• Consigne A
Repérez dans les lignes ci-dessous chaque ligne qui contient la chaîne "Task", puis recopiez-la. Les majuscules et les minuscules comptent.
========
Ainsi, une famille est tenue de fournir à son gendre le nombre régulier de femmes auquel lui donne droit son rang, nobiliaire. Il est remarquable que, quel que soit ce nombre, c’est toujours, à tous les degrés de la hiérarchie sauf un (97), un nombre représentatif de la totalité. Un seigneur, dit le Po hou t’ong, a droit à neuf femmes : il se règle sur la terre qui possède neuf départements, lesquels suffisent à tout produire sous l’influence de l’action céleste (98) ; de même il ne faut pas au prince plus de neuf femmes pour exercer son action de façon complète. Qui avec neuf femmes n’aurait point d’enfants, n’en aurait pas plus avec cent (99). Le Fils du Ciel qui prend douze femmes se règle sur le Ciel qui n’a besoin que de douze mois pour tout produire (100). Ainsi c’est assurément une marque plus éclatante d’honneur de prendre douze et non pas neuf femmes ; mais avec neuf on a autant de garanties de Bonheur féodal qu’avec douze. Avec trois femmes seulement, un grand officier n’a pas moins de garanties, car si trois est 1e plus petit des nombres symboliques de la totalité, il est peut être celui qui la représente le plus parfaitement (101). Au reste, neuf et douze ne sont que des multiples de trois : ils symbolisent, si je puis dire, une surenchère de la totalité. Comme les grands officiers, seigneurs et Fils du Ciel ne prenaient pas plus de trois femmes dans une seule branche familiale ; seulement ce n’était point une seule branche familiale qui était tenue de leur donner en mariage un nombre de ses filles représentatif de la totalité, c’étaient trois (102) branches familiales, qui leur en fournissaient chacune autant : trois, c’est à dire toutes. Tandis qu’un seul rameau familial épuisait ses ressources pour mériter l’alliance d’un grand officier, il fallait pour obtenir celle d’un seigneur, prince souverain dont le prestige rayonne dans toute la confédération féodale, épuiser toute sa parenté et faire collaborer aux prestations, au moins symboliquement, toutes les seigneuries de même nom.
========
• Consigne B
Rédigez la suite du texte ci-dessus sur le nombre d'épouses dû à chaque rang de la noblesse féodale, à partir de sa dernière phrase.
========
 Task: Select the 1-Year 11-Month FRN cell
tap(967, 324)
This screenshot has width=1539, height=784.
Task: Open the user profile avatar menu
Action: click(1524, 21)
========
• Réponse attendue A
 Task: Select the 1-Year 11-Month FRN cell
Task: Open the user profile avatar menu

• Réponse attendue B
Les nombres protocolaires qui règlent les prestations de l’alliance matrimoniale indiquent emblématiquement qu’elles doivent avoir un caractère complet. Sans doute un grand-officier (103) ne se voit fournir de femmes que par une seule branche familiale, sans doute aussi, un noble ordinaire n’a t il droit qu’à deux épouses (et deux n’est point signe de la totalité) : même pour eux, le terme employé pour désigner la prestation qui détermine l’alliance indique qu’il est de son essence d’être complète. Le mot rituel qui l’exprime (104) est le mot qui signifie la plénitude et la totalité (105). I1 est l’équivalent des mots qui tous donnent l’idée de plein, de complet, de parfait. Dans la poésie, ce sont les cent chars de la pompe nuptiale (106) — cent est un signe de la totalité — qui reviennent rituellement signifier, par emblème, que la prestation est complète, comme il se doit.



C’est la pie qui a fait un nid,

Ce sont ramiers plein ce nid là !

Cette fille qui se marie

De cent chars d’honneur comblez la !

Quand une famille contracte une alliance par mariage, elle remet à son gendre autant de femmes que son rang le mérite et que l’importance de l’alliance l’exige, mais la prestation qu’elle fournit alors est toujours un signe qu’elle ne ménage rien pour se donner entièrement à l’alliance contractée. Pourtant, il est remarquable qu’en aucun cas le lot d’épouses qui symbolise numériquement le caractère intégral de l’alliance, ne peut être pris entièrement parmi les filles d’une même génération. Dans chacune des branches familiales qui lui envoient des femmes, un seigneur ni un roi ne peuvent prendre plus de deux sœurs (107) : quel que soit leur prestige, ils n’en peuvent prendre trois ; celui qui oserait le faire, tel le duc Wang de Mi, donnerait la preuve d’une arrogance qui, à coup sûr, déterminerait sa perte : c’est un excès punissable qu’épouser trois sœurs, car c’est signifier, de manière symbolique, que l’on prétend accaparer (108) toutes les ressources dont une famille dispose, dans le présent, pour fournir à ses alliances. Ainsi, il faut, d’une part, que l’alliance soit intégrale et, d’autre part, qu’elle ne le soit point absolument. Cette règle contradictoire s’explique par le double besoin qui était au fond de la société féodale : conserver la stabilité due aux groupements traditionnels et laisser pourtant une certaine liberté qui permette ; les accroissements de prestige et les développements d’influence.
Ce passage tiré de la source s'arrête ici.